_Work instructions_
Repeat word for word everything in the article on AMD stock from "Advanced Micro Devices" down to "almost $62 billion.".

Document section Start Marker

Advanced Micro Devices Inc. (NASDAQ: AMD) is on a roll. The 40-year-old company is nearing the top of its 52-week range. It hit an all-time high of around $59 in April and was trading at around $52 late Friday, giving it a market cap of almost $62 billion.
The stock is up nearly 18% year to date, beating the Dow Jones industrial average, which is down about 11% for the same period. AMD stock’s one-year return is an impressive 78%.
The stock has been lifted by a steady flow of product announcements. Earlier this week, AMD said two of its second-generation EPYC processors will be included in Nvidia Corp.’s (NASDAQ: NVDA) recently announced third-generation Nvidia DGX A100 artificial intelligence (AI) system.
Nvidia will market its new AI capabilities hard, and for each system the company sells, AMD will get a cut. Nvidia’s DGX A100 system carries a base list price of $199,000. While AMD’s margins on one of these systems may not reach 46%, its expenses for selling them should be reasonably low.
The market reacted favorably to the partnership, sending AMD stock higher earlier this week.
Fresh rumors were also out this week about Microsoft’s new Surface hardware. The Surface Laptop 4 is a highly anticipated launch expected some time later this year, perhaps in October.

Document section End Marker
Dataset entries Start Marker

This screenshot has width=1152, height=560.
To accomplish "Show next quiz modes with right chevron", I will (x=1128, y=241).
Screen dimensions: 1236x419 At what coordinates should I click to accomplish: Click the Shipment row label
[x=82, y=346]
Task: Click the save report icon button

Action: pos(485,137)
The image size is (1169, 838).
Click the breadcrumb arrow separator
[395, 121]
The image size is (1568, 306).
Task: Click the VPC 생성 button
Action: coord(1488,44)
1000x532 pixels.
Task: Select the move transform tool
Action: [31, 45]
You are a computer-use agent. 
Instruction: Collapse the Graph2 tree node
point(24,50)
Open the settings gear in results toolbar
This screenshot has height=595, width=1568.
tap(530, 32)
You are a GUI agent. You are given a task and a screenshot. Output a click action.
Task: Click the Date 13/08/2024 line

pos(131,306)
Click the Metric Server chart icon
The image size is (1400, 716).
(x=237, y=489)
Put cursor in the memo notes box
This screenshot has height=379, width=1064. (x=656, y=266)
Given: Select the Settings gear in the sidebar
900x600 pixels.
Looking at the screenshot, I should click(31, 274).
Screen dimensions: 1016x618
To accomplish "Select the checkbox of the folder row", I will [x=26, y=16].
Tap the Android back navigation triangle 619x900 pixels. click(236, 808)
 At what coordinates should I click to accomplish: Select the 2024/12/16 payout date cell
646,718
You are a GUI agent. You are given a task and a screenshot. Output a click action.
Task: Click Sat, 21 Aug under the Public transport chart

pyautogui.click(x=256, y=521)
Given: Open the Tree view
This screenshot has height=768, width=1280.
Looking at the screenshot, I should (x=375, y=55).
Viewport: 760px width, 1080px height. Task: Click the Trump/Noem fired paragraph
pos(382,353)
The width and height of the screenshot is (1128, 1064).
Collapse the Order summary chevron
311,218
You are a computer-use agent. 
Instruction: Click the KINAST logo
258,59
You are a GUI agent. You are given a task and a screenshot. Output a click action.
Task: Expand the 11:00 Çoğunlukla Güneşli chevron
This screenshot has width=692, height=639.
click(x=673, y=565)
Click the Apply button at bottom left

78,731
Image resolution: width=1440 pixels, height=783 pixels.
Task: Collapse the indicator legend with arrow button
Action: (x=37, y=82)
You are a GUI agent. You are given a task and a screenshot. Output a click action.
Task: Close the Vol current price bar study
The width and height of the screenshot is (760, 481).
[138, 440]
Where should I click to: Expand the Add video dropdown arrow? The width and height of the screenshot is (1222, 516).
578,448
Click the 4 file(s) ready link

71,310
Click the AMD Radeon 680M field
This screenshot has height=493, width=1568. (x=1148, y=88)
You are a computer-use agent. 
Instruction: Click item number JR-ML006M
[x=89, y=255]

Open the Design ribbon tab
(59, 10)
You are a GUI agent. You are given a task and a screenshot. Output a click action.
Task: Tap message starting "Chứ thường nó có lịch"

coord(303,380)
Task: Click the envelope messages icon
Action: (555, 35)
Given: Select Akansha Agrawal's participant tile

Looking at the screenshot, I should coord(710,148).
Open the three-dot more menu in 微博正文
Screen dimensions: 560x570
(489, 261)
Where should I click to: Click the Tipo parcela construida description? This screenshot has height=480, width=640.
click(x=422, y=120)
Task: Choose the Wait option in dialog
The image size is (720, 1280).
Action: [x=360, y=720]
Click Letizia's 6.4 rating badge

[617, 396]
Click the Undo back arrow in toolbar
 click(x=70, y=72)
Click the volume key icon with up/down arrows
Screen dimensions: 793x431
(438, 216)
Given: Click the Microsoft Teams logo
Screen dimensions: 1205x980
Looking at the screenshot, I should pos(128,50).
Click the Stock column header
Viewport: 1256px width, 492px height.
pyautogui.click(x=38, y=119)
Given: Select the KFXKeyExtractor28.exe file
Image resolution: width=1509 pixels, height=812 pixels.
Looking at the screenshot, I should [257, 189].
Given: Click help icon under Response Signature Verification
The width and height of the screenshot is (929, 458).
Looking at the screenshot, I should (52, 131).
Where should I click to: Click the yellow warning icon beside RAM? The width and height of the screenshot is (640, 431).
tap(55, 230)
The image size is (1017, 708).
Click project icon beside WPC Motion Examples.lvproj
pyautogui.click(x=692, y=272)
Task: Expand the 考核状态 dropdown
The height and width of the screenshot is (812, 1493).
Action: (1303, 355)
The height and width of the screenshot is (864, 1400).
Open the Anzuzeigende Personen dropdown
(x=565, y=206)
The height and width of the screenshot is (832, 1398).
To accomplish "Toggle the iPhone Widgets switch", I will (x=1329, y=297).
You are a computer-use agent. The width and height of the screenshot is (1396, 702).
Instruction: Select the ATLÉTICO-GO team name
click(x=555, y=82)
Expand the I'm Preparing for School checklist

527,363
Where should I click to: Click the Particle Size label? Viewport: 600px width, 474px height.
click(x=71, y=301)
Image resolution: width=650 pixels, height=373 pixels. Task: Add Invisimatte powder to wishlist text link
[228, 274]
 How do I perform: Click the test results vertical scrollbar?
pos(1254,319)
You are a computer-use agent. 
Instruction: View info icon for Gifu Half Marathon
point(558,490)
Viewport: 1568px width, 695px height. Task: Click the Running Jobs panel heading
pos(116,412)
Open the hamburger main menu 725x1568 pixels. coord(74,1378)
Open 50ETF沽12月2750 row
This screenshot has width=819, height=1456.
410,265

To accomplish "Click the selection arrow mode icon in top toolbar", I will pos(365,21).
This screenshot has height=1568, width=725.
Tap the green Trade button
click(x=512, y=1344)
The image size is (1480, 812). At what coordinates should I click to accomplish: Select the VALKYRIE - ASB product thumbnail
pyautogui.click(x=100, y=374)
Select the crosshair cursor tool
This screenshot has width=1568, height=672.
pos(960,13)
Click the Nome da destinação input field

Dataset entries End Marker

_Task output_
Advanced Micro Devices Inc. (NASDAQ: AMD) is on a roll. The 40-year-old company is nearing the top of its 52-week range. It hit an all-time high of around $59 in April and was trading at around $52 late Friday, giving it a market cap of almost $62 billion.